Hoteliers Demand Municipal Tax Breaks

Hoteliers say their establishments are at a disadvantage because alternative lodging facilities do not pay taxes and are more affordable
Hoteliers claim municipalities use every excuse to tax hotels.Hoteliers claim municipalities use every excuse to tax hotels.
Hotel owners say the removal of municipal tax will help reduce room rates by 35%

The Iranian Hoteliers’ Society has renewed calls for striking down municipal tax, arguing that doing so would help reduce room rates by 35%.

Speaking to ISNA, Jamshid Hamzehzadeh, the president of the society, said municipalities “pose the biggest challenge” for hotel owners.

“They use every excuse to tax you, from setting up billboards to expanding the wastewater network,” he complained. “This has hiked room rates by around 35%.”

Blaming vacation rentals and state-run schools that function as temporary lodging in peak travel season, Hamzehzadeh said hotels face an impossible situation because “vacation rentals and schools don’t pay taxes, which make their prices cheaper and more appealing”.

Labeling the competition “unfair”, the hotelier warned that hotels risk “going bankrupt” unless a comprehensive plan is devised to put a limit on the number of accommodations in any given area based on the region’s potential.

“Vacation rentals and alternative lodging facilities must be spread out across the country to prevent their concentration in one area,” he added.

Hamzehzadeh’s call for more tax breaks comes only three months after the government announced it was giving new hotel construction 100% tax holidays for three to 13 years, based on the location of the business.

The hoteliers’ society has long been critical of vacation rentals, constantly blaming them for the continuing decline in occupancy rates and accusing tourism authorities of turning a blind eye to their presence.

Nevertheless, experts say it is the right of any tourist to be able to select between a vacation home, a hotel, or other types of accommodation, and the elimination of alternative facilities from the tourism market is an infringement on travelers’ rights.

They say instead of questioning the operation of vacation rentals, policies must be devised so that these homes are officially recognized, compelled to meet standards and abide by regulations.

Last week, hotel owners said occupancy rates had fallen by 10% since the current Iranian year (started March 20, 2016), blaming their poor performance on affordability of alternative lodging facilities such as repurposed state-run schools and vacation rentals.

  Losing Stars

Tourism experts and even officials are adamant that an Iranian hotel’s star rating is rarely reflective of its amenities and service quality. They say tourists have no guarantee that they will get their money’s worth during a costly stay in a hotel.

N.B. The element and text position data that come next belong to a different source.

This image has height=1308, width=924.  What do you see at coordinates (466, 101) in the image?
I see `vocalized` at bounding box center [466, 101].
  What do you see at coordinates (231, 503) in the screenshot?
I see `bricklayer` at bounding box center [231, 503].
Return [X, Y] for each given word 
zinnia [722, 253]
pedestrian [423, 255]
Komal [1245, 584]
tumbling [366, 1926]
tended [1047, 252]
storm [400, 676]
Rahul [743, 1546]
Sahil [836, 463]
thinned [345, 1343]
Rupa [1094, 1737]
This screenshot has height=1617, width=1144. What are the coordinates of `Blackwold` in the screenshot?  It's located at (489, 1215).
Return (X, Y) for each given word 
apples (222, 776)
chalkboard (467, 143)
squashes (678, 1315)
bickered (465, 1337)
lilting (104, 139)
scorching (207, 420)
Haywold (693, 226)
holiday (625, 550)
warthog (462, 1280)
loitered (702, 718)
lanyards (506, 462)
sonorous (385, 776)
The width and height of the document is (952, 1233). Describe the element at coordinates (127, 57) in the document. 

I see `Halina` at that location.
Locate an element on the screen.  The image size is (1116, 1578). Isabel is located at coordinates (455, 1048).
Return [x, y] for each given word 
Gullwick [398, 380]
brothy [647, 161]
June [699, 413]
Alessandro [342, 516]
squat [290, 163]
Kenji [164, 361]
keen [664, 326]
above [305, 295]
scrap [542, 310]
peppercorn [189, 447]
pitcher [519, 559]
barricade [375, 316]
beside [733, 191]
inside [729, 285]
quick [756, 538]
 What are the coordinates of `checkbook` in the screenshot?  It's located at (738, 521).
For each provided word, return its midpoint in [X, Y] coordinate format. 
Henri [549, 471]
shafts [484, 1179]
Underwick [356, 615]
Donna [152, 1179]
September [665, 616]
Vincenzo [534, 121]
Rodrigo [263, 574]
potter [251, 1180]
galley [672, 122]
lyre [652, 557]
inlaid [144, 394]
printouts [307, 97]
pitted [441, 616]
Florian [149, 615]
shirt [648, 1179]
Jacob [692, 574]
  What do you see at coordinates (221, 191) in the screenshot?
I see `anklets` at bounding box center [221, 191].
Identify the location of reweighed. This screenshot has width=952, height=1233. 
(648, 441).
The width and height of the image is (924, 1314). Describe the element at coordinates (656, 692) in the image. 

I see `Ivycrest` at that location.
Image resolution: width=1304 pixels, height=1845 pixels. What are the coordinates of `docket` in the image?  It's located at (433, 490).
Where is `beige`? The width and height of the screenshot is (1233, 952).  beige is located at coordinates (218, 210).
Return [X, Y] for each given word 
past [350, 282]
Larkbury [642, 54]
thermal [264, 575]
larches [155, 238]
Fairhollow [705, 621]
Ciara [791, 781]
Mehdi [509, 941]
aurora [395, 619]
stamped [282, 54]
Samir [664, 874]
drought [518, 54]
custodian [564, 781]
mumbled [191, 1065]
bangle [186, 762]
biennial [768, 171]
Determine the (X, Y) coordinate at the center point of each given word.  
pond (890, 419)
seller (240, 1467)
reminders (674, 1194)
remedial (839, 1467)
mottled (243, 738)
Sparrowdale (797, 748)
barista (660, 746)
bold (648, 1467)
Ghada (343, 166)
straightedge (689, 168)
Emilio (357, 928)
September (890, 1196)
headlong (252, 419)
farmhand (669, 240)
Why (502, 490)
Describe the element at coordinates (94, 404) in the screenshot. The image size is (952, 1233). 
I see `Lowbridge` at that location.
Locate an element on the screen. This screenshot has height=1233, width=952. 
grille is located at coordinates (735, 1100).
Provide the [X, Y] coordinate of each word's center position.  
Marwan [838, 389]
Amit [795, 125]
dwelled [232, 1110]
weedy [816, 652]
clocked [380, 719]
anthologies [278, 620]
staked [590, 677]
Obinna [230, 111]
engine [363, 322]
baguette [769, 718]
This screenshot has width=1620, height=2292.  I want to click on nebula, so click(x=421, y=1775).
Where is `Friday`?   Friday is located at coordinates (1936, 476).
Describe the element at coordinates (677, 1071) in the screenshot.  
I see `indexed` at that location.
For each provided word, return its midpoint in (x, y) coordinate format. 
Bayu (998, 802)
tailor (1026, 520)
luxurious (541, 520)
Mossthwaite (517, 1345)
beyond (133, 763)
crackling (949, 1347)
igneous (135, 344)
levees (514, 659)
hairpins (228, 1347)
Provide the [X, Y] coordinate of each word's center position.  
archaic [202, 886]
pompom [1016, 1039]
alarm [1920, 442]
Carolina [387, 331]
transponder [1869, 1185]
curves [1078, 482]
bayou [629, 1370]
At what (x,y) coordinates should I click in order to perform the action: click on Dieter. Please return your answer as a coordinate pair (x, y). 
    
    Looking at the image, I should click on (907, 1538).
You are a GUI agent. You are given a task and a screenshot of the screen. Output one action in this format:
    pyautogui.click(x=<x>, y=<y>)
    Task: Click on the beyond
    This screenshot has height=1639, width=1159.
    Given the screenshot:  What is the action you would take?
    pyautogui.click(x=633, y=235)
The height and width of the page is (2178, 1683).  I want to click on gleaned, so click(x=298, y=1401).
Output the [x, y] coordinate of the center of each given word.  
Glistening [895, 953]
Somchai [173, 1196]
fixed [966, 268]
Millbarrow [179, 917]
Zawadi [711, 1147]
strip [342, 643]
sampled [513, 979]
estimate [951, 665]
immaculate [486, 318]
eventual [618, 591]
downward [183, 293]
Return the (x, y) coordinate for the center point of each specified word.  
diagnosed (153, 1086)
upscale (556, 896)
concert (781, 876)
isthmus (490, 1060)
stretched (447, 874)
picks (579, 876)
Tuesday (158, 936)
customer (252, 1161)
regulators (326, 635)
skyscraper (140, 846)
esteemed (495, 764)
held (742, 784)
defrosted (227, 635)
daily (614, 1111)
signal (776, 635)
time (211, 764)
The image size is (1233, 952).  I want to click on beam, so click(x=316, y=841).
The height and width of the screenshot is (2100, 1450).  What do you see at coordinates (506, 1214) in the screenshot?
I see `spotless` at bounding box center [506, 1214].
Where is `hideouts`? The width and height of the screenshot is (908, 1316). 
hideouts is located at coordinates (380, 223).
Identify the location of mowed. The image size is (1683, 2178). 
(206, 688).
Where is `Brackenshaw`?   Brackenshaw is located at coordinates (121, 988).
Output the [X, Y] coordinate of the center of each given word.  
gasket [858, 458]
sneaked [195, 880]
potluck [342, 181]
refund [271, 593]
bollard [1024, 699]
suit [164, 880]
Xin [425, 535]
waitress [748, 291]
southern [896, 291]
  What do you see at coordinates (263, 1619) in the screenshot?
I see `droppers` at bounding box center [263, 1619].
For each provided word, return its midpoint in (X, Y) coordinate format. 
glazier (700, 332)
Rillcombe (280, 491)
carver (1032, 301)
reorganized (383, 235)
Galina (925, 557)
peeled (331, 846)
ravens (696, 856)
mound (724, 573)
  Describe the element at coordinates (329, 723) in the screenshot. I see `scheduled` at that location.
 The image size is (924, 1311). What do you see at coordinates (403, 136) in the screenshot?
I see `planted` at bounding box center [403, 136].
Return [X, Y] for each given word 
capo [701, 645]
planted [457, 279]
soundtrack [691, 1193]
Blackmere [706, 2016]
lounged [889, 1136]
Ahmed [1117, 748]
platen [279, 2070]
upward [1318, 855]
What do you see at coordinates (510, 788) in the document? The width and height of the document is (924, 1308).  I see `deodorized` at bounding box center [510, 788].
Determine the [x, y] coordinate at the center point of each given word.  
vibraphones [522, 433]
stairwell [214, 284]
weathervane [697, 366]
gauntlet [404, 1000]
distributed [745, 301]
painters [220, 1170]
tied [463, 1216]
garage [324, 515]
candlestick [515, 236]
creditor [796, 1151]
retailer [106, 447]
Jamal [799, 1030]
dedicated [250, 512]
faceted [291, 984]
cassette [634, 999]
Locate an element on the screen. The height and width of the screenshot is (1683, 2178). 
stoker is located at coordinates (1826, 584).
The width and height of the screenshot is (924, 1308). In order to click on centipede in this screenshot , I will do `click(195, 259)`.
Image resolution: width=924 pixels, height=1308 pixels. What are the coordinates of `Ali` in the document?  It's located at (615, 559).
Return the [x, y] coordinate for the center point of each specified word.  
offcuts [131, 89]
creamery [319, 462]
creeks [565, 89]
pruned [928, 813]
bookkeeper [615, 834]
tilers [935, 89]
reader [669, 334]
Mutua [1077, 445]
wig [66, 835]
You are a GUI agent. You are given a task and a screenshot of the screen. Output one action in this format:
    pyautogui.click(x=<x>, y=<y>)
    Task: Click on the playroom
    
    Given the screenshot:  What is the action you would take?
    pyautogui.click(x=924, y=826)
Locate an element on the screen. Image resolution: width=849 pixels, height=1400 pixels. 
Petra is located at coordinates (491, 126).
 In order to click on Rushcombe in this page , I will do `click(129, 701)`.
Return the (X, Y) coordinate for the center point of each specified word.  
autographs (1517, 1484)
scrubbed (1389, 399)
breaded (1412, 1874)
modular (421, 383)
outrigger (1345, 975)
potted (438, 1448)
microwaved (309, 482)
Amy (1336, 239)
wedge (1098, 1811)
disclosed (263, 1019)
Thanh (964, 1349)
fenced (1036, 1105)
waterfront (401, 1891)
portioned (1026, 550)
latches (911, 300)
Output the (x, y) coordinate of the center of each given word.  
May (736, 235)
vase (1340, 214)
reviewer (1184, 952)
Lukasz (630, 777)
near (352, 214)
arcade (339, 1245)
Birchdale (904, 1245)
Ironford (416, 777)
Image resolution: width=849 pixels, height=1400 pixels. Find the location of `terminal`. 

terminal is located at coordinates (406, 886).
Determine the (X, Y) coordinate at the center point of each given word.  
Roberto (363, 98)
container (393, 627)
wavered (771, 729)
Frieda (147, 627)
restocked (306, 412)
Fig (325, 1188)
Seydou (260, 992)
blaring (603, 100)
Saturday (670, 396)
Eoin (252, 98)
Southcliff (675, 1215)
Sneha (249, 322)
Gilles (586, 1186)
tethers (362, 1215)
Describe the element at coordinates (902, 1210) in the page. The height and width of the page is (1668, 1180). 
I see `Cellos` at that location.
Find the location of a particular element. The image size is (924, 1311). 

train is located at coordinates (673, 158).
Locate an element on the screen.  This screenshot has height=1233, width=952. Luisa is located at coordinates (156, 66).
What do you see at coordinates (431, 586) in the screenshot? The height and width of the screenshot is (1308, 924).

In September, Morteza Rahmani Movahed, tourism deputy at Iran’s Cultural Heritage, Handicrafts and Tourism, said it will take a while for hotels across the country to reach acceptable international standards.

“Less than half of our hotels can claim to meet international standards,” he said, adding that hotel grading in Iran does not follow the norm.

“Provinces in Iran regard star ratings as prestigious, so once a hotel is given a high rating, reducing it becomes nigh impossible unless their problems become too big to ignore.”

The star ratings are “honorary”, he added.

Observers say once foreign hotel chains establish a foothold in Iran, domestic hotels will have no choice but to catch up with foreign competitors, or perish.

“When five-star international hotels start operating in Iran, top-rated domestic hotels will shed one or two of their stars,” says Mohsen Qarib, chief executive of the Iran Touring and Tourism Investment Company.